Winner: Depends on your budget. Cram is unbeatable if you're broke or only need to study for one exam. SmartRecall's AI is worth $8/mo if you're a chronic learner (I generate 4-6 decks per month).

SmartRecall weakness I'll admit: Our free tier is too restrictive. Three AI decks isn't enough to evaluate whether the tool works for you. We're considering bumping it to 10.

6. Lock-in: SmartRecall exports cleaner

Cram lets you export decks as CSV or print to PDF. The CSV export works but doesn't include metadata like "times reviewed" or "last seen date." If you've used Memorize Mode, that scheduling data is gone.

SmartRecall exports to CSV, JSON, or Anki's .apkg format. The export includes all metadata: review history, retention stats, FSRS parameters. You can import your SmartRecall decks into Anki or any other tool that supports FSRS.

Winner: SmartRecall. We built export-first because I've been burned by tools that hold your data hostage.

When to use Cram

Use Cram if:

  • You're studying for a test tomorrow and need to cram (it's literally in the name)
  • You found a specific shared deck that's perfect for your needs
  • You're on a tight budget and don't need AI features
  • You prefer typing cards manually and don't mind the 2010s UI

Cram is a workhorse. It's not innovative, but it's been around for 20+ years and it works. The free tier is genuinely free, not a trial. If you're a high school student studying for the SAT, Cram probably has exactly the deck you need.

When to use SmartRecall

Use SmartRecall if:

  • You're building long-term knowledge (language learning, professional certifications, medical school)
  • You have notes, PDFs, or transcripts you want to turn into cards quickly
  • You care about retention rate and want an algorithm that actually works
  • You're willing to pay $8/mo for AI that saves you 10+ hours per month

SmartRecall is for people who treat learning as a continuous practice, not a one-time event. If you're still reviewing decks six months from now, the FSRS algorithm will have saved you dozens of hours compared to random review.

My actual workflow (embarrassingly hybrid)

I still use Cram for one thing: quick vocabulary drills when I'm learning a new language. The simplicity is perfect for "type 50 words, review them once, move on."

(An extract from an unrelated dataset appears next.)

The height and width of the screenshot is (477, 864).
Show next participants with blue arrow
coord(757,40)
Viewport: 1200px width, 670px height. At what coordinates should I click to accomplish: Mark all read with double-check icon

I use SmartRecall for everything else: AWS certs, medical continuing ed, book notes, conference takeaways. Anything where I need to remember it in six months, not six days.

Final verdict

Cram is a free, reliable tool that does one thing well: lets you make flashcards and review them. It hasn't changed much in 15 years, which is both its strength (stability) and its weakness (stagnation).

SmartRecall is a modern tool built for people who want AI to handle the busywork and an algorithm that actually optimizes retention. It costs money, but if you're serious about learning, it pays for itself in time saved.

If you're still on the fence, try this: Use Cram's free tier for one week. Then use SmartRecall's free tier for one week. Whichever one you open more often is the right choice.

And if you pick Cram, I won't be offended — I still have my 2011 nursing deck on there.